What is being asked. Which lines run from the one containing "The height and width of the screenshot is (774, 796)." through the end of the entries? Restate them word for word, and only those.

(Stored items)
<<<<

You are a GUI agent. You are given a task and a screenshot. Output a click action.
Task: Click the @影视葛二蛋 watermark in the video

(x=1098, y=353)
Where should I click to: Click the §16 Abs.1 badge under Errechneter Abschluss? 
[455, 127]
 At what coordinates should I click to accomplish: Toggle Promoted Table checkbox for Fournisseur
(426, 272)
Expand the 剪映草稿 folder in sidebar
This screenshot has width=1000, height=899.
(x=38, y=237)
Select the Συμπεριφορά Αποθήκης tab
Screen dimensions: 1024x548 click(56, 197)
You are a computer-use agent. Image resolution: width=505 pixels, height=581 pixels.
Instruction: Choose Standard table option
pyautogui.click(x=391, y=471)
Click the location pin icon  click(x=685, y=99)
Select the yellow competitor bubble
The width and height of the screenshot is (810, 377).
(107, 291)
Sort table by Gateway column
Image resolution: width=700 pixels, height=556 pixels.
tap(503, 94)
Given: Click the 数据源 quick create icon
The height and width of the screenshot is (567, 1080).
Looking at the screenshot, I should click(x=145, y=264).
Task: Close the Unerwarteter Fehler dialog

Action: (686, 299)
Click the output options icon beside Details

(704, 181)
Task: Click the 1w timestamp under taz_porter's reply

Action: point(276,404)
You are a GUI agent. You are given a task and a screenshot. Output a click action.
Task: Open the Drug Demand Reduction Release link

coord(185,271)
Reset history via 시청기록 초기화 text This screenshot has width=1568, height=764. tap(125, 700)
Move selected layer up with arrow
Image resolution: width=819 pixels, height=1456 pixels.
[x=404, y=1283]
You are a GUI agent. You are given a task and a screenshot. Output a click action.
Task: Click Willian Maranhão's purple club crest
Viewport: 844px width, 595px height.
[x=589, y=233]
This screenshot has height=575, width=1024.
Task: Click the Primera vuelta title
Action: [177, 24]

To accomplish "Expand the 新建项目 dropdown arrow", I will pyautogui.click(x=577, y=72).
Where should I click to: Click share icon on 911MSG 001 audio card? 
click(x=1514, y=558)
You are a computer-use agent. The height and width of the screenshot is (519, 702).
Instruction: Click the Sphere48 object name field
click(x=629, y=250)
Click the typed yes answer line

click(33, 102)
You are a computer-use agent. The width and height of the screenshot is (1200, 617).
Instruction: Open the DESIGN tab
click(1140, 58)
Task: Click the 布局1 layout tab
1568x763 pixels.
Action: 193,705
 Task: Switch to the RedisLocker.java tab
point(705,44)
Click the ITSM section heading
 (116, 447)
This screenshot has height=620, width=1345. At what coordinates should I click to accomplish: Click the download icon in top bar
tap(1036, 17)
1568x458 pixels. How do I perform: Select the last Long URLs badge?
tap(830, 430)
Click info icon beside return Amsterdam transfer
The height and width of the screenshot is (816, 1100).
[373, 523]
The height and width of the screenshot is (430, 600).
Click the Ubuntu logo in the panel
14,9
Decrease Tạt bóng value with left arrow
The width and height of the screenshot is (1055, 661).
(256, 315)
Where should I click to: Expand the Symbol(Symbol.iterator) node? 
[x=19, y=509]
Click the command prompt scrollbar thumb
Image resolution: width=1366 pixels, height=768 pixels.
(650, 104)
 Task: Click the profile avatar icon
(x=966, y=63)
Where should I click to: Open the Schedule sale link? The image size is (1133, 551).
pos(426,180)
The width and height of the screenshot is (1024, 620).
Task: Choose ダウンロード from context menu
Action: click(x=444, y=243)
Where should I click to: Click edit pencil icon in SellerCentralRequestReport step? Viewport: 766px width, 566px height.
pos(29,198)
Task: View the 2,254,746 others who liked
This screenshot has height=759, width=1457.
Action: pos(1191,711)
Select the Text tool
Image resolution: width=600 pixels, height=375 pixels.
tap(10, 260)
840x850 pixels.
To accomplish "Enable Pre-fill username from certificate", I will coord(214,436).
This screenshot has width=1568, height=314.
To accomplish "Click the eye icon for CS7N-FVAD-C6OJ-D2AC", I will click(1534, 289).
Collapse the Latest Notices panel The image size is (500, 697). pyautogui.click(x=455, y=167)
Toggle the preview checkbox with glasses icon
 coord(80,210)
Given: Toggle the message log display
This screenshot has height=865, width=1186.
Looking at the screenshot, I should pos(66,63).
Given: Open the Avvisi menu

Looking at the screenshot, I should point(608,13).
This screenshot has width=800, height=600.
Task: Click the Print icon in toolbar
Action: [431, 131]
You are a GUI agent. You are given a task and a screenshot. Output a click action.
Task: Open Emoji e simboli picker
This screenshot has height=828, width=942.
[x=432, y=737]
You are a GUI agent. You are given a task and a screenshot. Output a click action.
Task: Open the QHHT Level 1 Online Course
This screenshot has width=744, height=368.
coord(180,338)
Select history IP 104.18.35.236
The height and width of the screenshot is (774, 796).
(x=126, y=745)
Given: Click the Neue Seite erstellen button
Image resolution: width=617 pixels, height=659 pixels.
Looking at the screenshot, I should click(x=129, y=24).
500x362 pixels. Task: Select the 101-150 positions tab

>>>>

Written response.
The height and width of the screenshot is (774, 796).
(x=126, y=745)
Given: Click the Neue Seite erstellen button
Image resolution: width=617 pixels, height=659 pixels.
Looking at the screenshot, I should click(x=129, y=24).
500x362 pixels. Task: Select the 101-150 positions tab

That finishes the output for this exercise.